Chart v. Dvorak

Citation203 N.W.2d 673,57 Wis.2d 92
Decision Date30 January 1973
Docket NumberNo. 308,308
PartiesPenelope E. CHART, a minor, by her gdn. ad litem, Richard E. Sommer, Respondents. v. Carl J. DVORAK et al., Appellants.
CourtUnited States State Supreme Court of Wisconsin

Robert W. Warren, Atty. Gen., Benjamin Southwick, Asst. Atty. Gen., Madison, for appellants.

Curtis M. Kirkhuff, Madison, Richard E. Sommer, gdn. ad litem, Rhinelander, for respondent.

WILKIE, Justice.

Three issues are presented by this appeal:

1. Are appellants Dvorak and Varekois proper parties defendant?
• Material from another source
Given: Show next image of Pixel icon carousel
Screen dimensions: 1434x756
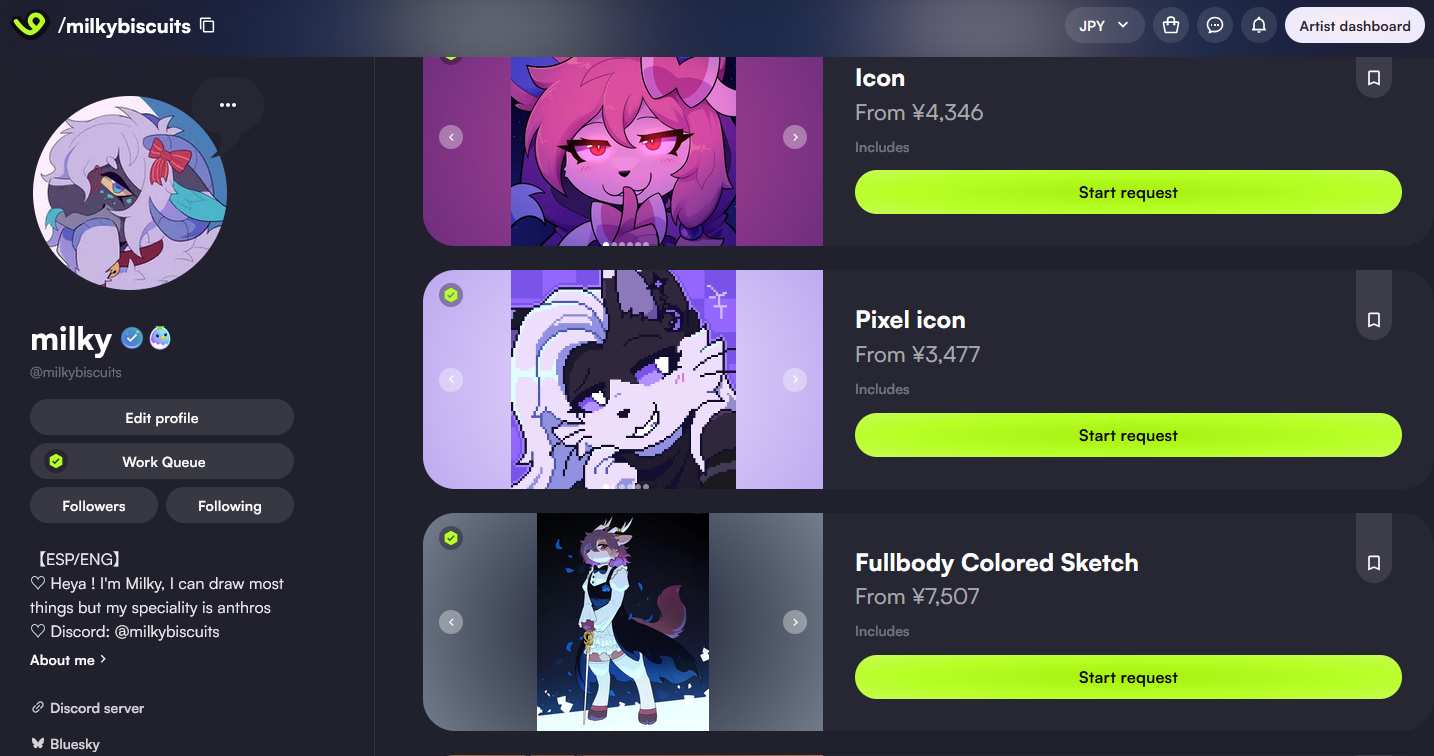Looking at the screenshot, I should [x=795, y=380].
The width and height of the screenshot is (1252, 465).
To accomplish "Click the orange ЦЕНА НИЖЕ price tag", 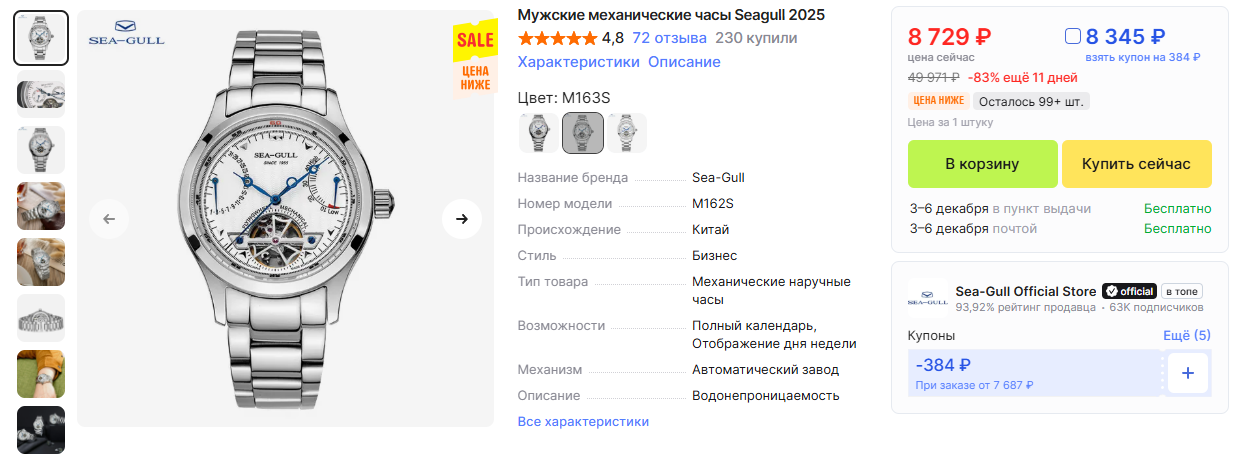I will pyautogui.click(x=938, y=101).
2. If, as a matter of law, a highway warning sign located in conformance with the State Highway Commission's directives is reasonable, is there nevertheless a question of fact concerning the placement of that sign so that the trial court properly denied appellants' motion for summary judgment?

3. May appellants be properly proceeded against for a highway warning sign which was improperly placed by their staff?

Proper Parties Defendant.

Appellants first argue that they are the wrong parties, because they had no role in the actual placement of the highway warning signs and they did not supervise such placement. The proper parties, they assert, are those state employees, members of the sign crew, who actually dug the hole and implanted the sign pole.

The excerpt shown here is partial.